### GOAL OF THE EXERCISE:
Look through the material below and report every line that includes "link".

### SUPPLIED RECORDS:
....

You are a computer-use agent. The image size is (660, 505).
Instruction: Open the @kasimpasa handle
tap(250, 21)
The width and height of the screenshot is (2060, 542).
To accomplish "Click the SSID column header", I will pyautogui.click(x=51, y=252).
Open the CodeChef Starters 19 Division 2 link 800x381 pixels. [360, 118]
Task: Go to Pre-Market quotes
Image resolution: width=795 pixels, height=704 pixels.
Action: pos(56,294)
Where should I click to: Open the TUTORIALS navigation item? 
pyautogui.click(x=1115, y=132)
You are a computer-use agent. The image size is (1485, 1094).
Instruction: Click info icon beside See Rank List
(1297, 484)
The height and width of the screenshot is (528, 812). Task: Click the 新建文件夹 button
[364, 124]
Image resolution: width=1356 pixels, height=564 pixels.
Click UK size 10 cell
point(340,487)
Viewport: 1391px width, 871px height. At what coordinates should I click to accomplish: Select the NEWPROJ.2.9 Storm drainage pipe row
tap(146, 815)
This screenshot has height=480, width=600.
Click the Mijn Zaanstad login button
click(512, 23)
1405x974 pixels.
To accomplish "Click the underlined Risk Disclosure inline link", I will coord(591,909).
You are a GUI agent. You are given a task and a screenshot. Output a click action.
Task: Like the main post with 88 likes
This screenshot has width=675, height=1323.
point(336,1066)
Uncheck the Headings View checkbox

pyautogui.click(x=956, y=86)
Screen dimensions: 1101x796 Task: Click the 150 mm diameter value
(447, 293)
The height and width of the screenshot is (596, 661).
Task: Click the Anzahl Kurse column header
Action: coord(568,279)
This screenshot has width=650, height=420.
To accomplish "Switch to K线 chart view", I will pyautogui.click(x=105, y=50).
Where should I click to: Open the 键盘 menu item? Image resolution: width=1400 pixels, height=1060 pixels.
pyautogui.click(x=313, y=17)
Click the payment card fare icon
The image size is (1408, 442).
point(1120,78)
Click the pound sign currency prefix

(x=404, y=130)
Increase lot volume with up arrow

....

### SOLUTION TO THIS PROBLEM:
Open the CodeChef Starters 19 Division 2 link 800x381 pixels. [360, 118]
To accomplish "Click the underlined Risk Disclosure inline link", I will coord(591,909).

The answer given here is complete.